In the next step, the substrate dielectric function was kept constant and the four different titanium oxide layers were analyzed for the thermally and anodically treated samples. For three of those four samples (THERMOX-2, ANOX-18V, and ANOX-9V), the same model was used which consists of a Cody–Lorentz function [26] to fit the bandgap region of TiO2 at energies of 3.2–3.4 eV, a Gaussian function to model absorption in the ultraviolet and a Drude function for free-carrier absorption in the infrared part of the spectrum. In case of THERMOX-1, a more complex model was developed. Here, it was found that a two-layer approach is necessary for a sufficient fit of the ellipsometric data: the first layer was modelled as a combination of a Tauc-Lorentz (bandgap), a Gaussian function (visible absorption peak) and a Lorentz oscillator (free-carrier absorption). The second layer was modelled as a Tauc–Lorentz function for considering the optical bandgap along with three additional harmonic oscillators to simulate absorption peaks over the complete spectral range measured. An additional roughness layer was added to the models of each sample including a 50% effective medium approximation of the underlying layer material. The resulting fits for all samples are shown in Fig. 3b–e. The respective values for the titanium oxide layer thickness and the corresponding roughness are presented in Table 1.

Table 1

List of differently oxidized grade-1 titanium samples along with relevant oxide layer properties determined by VASE (thickness), µ-RS (Type of oxide) and IIT (hardness)

Sample name

Oxide layer thickness + roughness layer thickness (nm)

Type of oxide

Indentation hardness (GPa)


~ 3.8

a-TiO2 [22]

2.2 ± 0.2


> 200 [27]


1.3 ± 0.2


150 + 12


8.4 ± 2.2


22 + 6


3.2 ± 0.3


47 + 9


3.2 ± 0.4




3.0 ± 0.3

The interpretation of these resulting oxide layer thicknesses allows a correlation with the data obtained by Raman spectroscopy. It was shown, that ANOX-18V generally exhibits a higher signal count than ANOX-9V. This implies that the thickness of the probed material is larger for ANOX-18V, as verified by ellipsometry (56 nm oxide layer thickness for ANOX-18V compared to 41 nm for ANOX-9V). The same correlation is seen for THERMOX-1 (162 nm) and THERMOX-2 (28 nm). However, due to the significant differences in modelling of THERMOX-1, it can be assumed that the surface layer consists of more than one phase of TiO2. This is again in line with the Raman spectra shown in Fig. 2b, where more pronounced contributions of rutile were detected in THERMOX-1 along with the signature of amorphous TiO2 that is present in both thermally oxidized samples.
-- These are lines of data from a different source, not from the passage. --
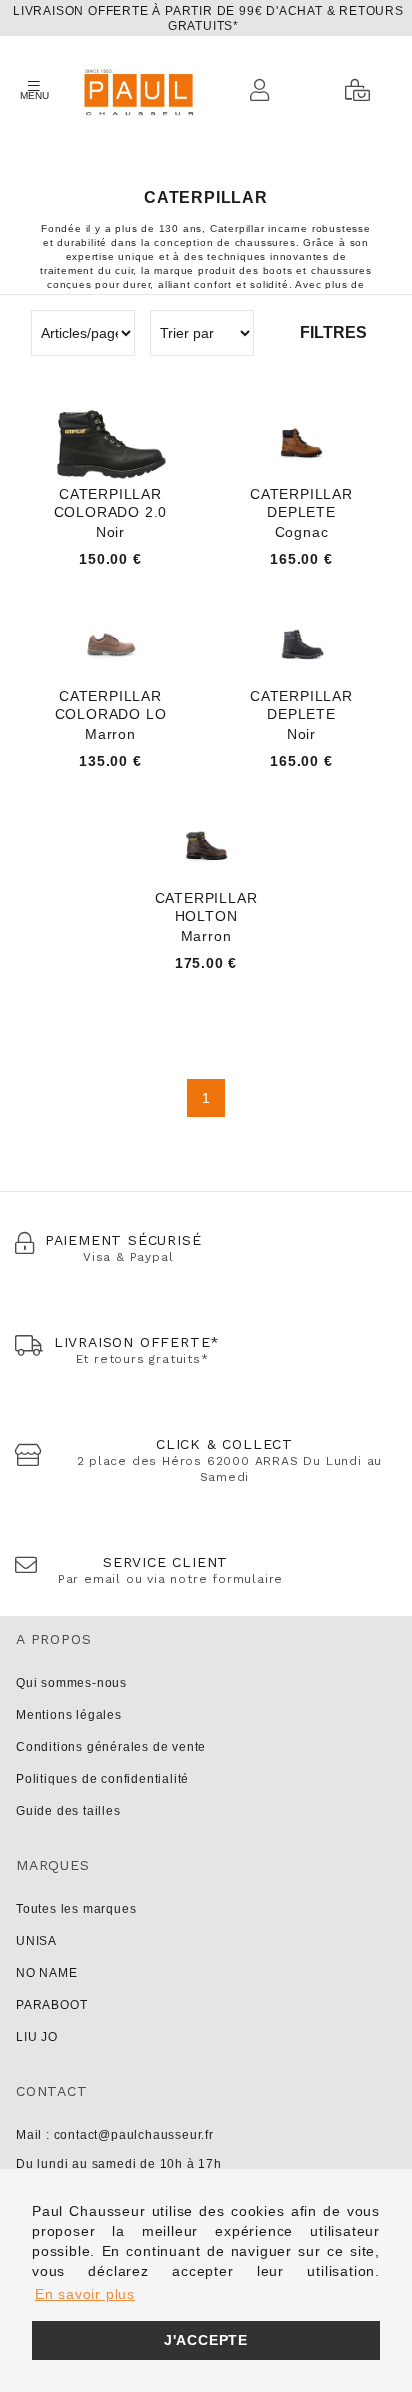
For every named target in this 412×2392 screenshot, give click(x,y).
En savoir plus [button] (85, 2294)
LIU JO (37, 2037)
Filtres (333, 332)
The determination of the thickness of the laser-induced oxide layer at the surface of the LASOX sample by VASE was more complicated, since the ellipsometric signals showed a significant dependence on the orientation of light polarization with respect to that of the LSFL nanostructures. Consequently, it was not possible to fit the data to a simple model of titanium covered by oxide layers with pronounced (sharp) interfaces (data not shown here). While polarization anisotropy is caused by optical scattering and diffraction at the sub-wavelength sized grating-like LSFL surface topography, the ellipsometric data suggest that depth graded oxide layers without sharp interfaces were formed upon fs-laser irradiation. The latter hypothesis was confirmed by depth-profiling Auger electron spectroscopy, which revealed that the thickness of the oxide layer in LSFL-covered regions on titanium exceeds 200 nm [27]. This finding is fully in line with earlier estimates of the heat-affected zone (HAZ) observed in fs-laser irradiation of another titanium-containing compound material (TiN), which extends up to ~ 300 nm into the depth of the processed material [28].

3.3 Hardness measurements

Another factor that may influence the tribological performance of the samples is the hardness of the material. Here, the fact that a thin superficial oxide layer may exhibit a different hardness than the bulk of the titanium material underneath is taken into consideration. To record the major influence of the substrate material in traditional hardness measurements, the method of IIT was chosen to characterize the indentation hardness at depths which are typical for the initial plastic deformation in the tribological tests performed within this work (see Sect. 3.4), i.e., at sub-micrometer surface displacements. Figure 4 summarizes the measurements of the indentation hardness HIT (in GPa) versus the displacement (depth) of the indenter for all six samples investigated. For comparison, the bulk value of HIT,bulk ~ 1.95 GPa (as measured at displacements of ~ 2000 nm) is shown for the titanium samples as horizontal dashed line. This value is in good agreement with the results given in reference [29]. The colorized vertical dashed lines indicate the corresponding values of the oxide layer thickness as obtained from the modelling of the VASE measurements provided in the previous Sect. 3.2.

Fig. 4

Indentation hardness vs. displacement of the indenter of differently oxidized grade-1 titanium samples. a LSFL-covered surface regions after processing by fs-laser pulses in air (LASOX: brown curve). A reference spectrum of the non-irradiated sample surface is shown for comparison (POLISHED: dark cyan curve); b thermally treated samples (THERMOX-1: green curve, THERMOX-2: dark yellow curve); c Anodically oxidized samples (ANOX-18V: black curve, ANOX-9V: purple curve). The horizontal lines indicate the indentation hardness of the bulk material [HIT(Bulk)]. The vertical dashed lines indicate the total thickness of the oxide layers as obtained by VASE (oxide layer thickness + roughness layer thickness, see Table 1). Note the different scales of the ordinates

The thicknesses of the oxide films determined from the ellipsometric measurements agree within a deviation of less than 30 nm with the displacement at which the peak values of HIT are reached, indicating a strict correlation between the oxide layer thickness and the displacement of maximum HIT. The peak amplitudes are all above the bulk value HIT,bulk and even exceed 10 GPa in case of THERMOX-2. The latter is not surprising as the hardness of TiO2 is known to be greater than that of metallic titanium [30]. Moreover, underneath a pronounced superficial oxide layer, a thermal diffusion zone may form, where oxygen diffuses into the lattice of the titanium metal (up to some tens of micrometers in depth). This oxygen diffusion (OD) zone may exhibit hardness values increased by up to 4–5 GPa [31].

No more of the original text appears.